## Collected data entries
______________________________

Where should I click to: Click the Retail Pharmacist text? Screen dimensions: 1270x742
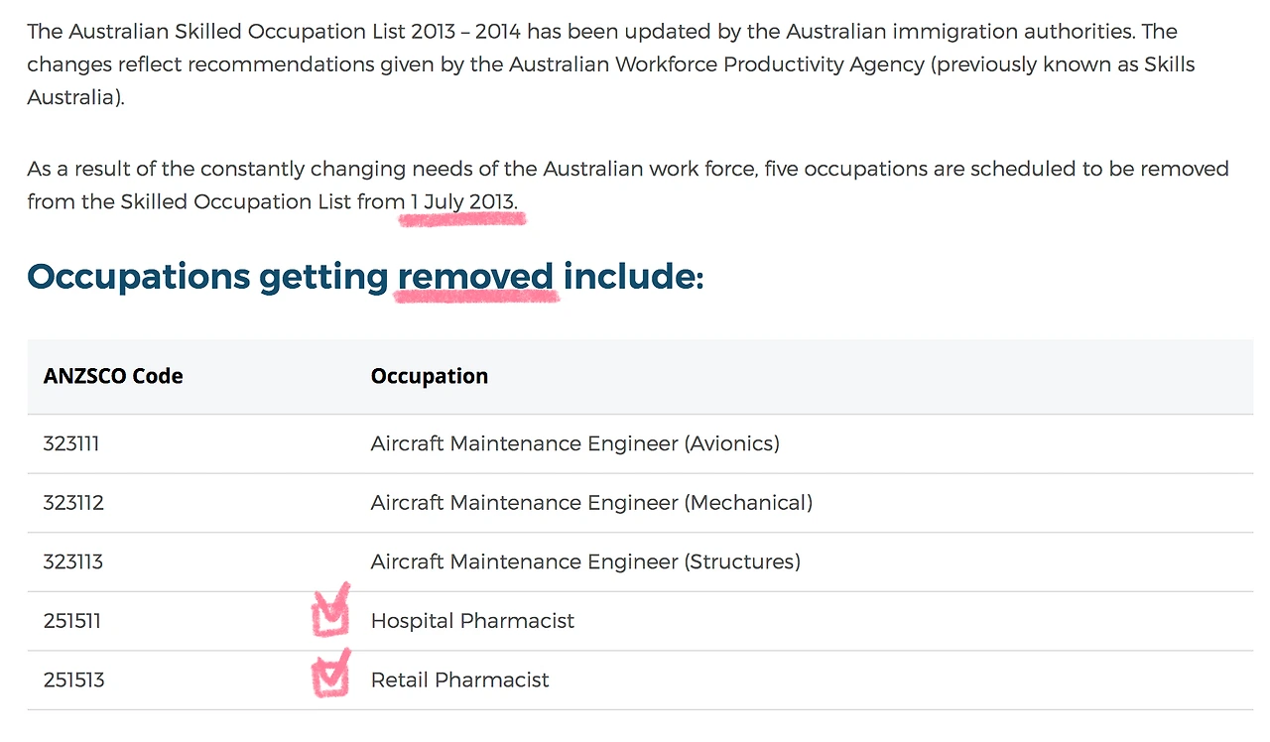pos(459,680)
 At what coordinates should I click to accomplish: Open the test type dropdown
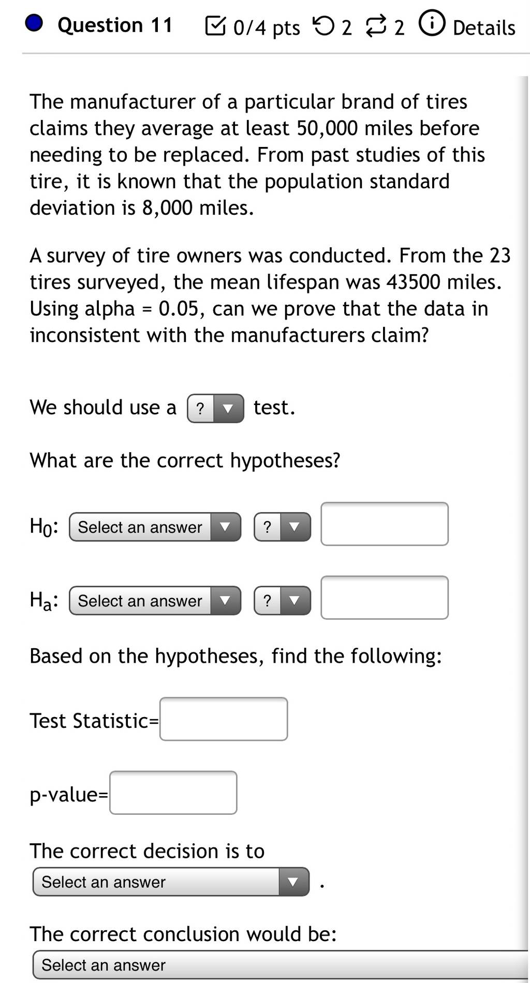215,409
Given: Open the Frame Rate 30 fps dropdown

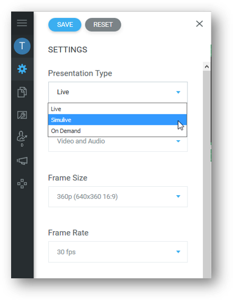Looking at the screenshot, I should pos(118,252).
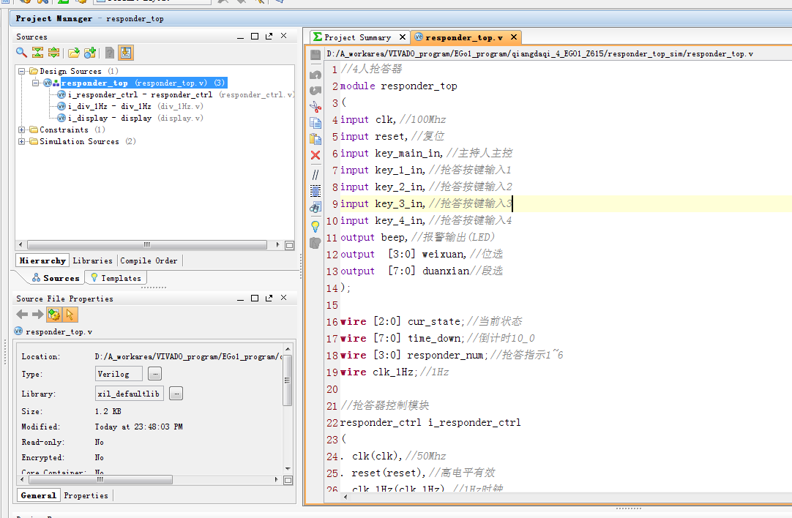Click Collapse All in Sources toolbar
The image size is (792, 518).
pyautogui.click(x=37, y=53)
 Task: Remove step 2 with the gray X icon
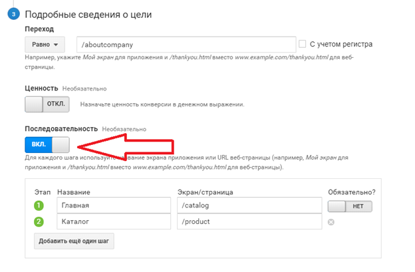tap(331, 222)
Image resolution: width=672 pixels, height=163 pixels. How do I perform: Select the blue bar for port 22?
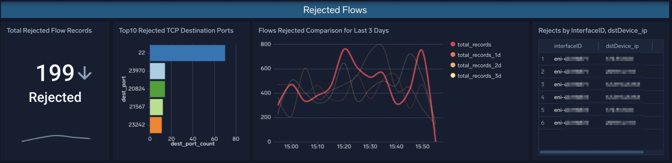click(x=187, y=53)
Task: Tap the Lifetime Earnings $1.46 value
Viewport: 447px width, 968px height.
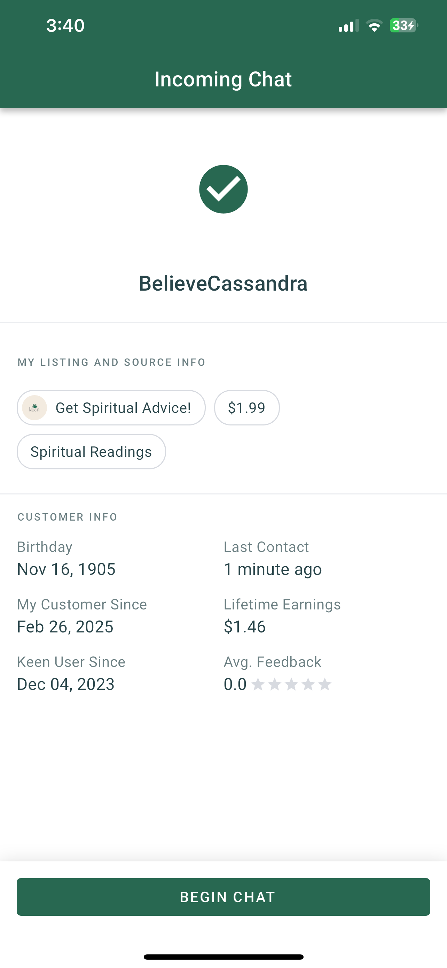Action: (x=245, y=627)
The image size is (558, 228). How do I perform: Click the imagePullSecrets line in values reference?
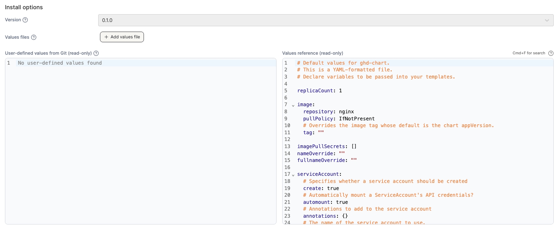click(327, 146)
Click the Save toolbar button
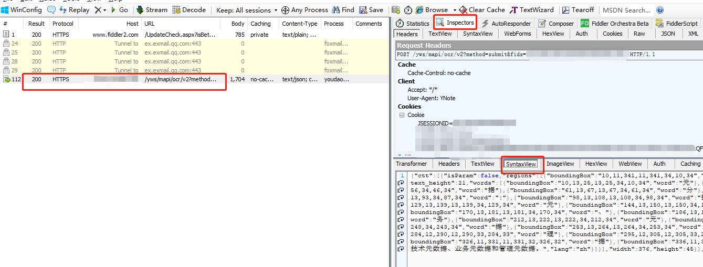This screenshot has height=267, width=703. pyautogui.click(x=371, y=10)
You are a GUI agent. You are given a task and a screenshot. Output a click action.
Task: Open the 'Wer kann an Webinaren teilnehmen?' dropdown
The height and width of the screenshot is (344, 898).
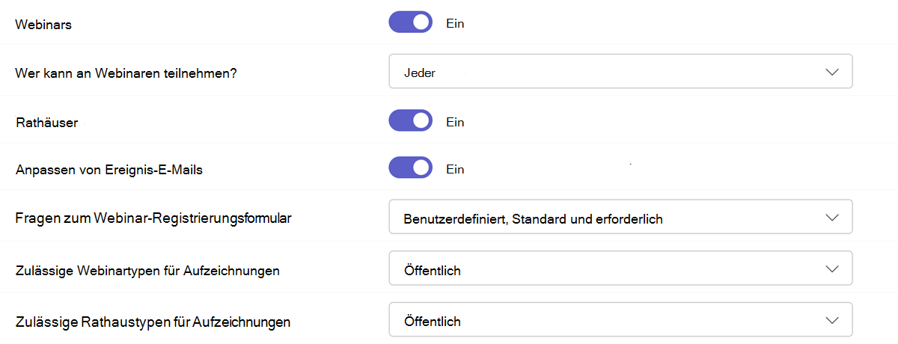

______________________________

## YOUR INSTRUCTIONS
Write the lines from the one with "Image resolution: width=672" through the last line of the entries out again exactly, both ends included, and skip the pictures.

## SOLUTION TO THE EXERCISE
Image resolution: width=672 pixels, height=163 pixels. How do I perform: Select the blue bar for port 22?
click(x=187, y=53)
Task: Tap the Lifetime Earnings $1.46 value
Viewport: 447px width, 968px height.
Action: (x=245, y=627)
The image size is (558, 228). How do I perform: Click the imagePullSecrets line in values reference?
click(327, 146)
Click the Save toolbar button
This screenshot has height=267, width=703. pyautogui.click(x=371, y=10)
You are a GUI agent. You are given a task and a screenshot. Output a click action.
Task: Open the 'Wer kann an Webinaren teilnehmen?' dropdown
The height and width of the screenshot is (344, 898).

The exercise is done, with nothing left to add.